> **GOAL OF THE EXERCISE**
Scan the lines below for the string "will" and report how many lines contain it, giving only the number.

> **TASK MATERIAL**
--- START ---

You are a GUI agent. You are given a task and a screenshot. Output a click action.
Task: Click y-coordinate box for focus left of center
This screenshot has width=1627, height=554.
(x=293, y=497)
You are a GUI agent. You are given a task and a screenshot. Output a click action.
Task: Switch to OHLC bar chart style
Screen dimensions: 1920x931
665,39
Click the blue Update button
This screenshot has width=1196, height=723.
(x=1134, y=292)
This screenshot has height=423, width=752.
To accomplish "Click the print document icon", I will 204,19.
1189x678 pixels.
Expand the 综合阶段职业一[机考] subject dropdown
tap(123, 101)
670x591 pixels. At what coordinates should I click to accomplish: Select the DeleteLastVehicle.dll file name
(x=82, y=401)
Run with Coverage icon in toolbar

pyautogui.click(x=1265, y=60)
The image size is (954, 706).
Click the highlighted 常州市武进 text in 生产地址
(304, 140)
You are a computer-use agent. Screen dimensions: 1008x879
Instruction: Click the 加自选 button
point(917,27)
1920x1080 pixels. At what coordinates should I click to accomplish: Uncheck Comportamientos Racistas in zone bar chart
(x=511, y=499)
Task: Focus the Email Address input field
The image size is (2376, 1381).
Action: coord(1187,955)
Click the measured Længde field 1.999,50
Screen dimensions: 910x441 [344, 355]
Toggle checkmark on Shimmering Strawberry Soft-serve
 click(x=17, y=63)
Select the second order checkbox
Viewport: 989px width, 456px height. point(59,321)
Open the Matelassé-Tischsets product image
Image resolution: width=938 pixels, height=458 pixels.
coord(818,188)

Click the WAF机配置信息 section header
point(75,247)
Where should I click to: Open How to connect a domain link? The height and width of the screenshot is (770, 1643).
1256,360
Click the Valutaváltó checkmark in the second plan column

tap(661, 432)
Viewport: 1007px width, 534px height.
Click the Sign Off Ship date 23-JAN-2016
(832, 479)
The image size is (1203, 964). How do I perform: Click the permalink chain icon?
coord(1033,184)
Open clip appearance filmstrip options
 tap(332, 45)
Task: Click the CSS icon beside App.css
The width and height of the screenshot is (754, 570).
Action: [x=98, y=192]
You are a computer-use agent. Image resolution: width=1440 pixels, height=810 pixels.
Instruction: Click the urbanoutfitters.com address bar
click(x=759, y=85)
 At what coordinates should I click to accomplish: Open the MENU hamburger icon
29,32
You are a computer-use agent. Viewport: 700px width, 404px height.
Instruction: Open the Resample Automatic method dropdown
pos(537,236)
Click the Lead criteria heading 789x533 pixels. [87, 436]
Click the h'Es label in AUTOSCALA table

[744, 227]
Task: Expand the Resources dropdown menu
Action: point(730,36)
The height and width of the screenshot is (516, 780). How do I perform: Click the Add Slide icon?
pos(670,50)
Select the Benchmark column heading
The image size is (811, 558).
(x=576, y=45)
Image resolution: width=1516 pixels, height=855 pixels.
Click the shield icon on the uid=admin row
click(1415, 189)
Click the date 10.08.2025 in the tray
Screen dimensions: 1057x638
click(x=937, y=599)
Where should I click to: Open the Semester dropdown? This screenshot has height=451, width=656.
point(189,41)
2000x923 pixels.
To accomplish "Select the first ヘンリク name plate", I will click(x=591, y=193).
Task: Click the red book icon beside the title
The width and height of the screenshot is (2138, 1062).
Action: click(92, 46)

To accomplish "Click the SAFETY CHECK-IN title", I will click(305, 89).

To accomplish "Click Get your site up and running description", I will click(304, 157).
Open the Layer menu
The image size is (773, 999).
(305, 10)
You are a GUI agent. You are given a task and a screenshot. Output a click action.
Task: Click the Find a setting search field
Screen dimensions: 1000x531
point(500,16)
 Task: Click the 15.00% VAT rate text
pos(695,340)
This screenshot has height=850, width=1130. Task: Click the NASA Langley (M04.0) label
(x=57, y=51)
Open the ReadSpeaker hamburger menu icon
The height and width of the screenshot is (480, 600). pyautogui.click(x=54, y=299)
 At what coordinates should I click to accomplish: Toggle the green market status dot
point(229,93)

--- END ---

> **OUTPUT OF THE EXERCISE**
4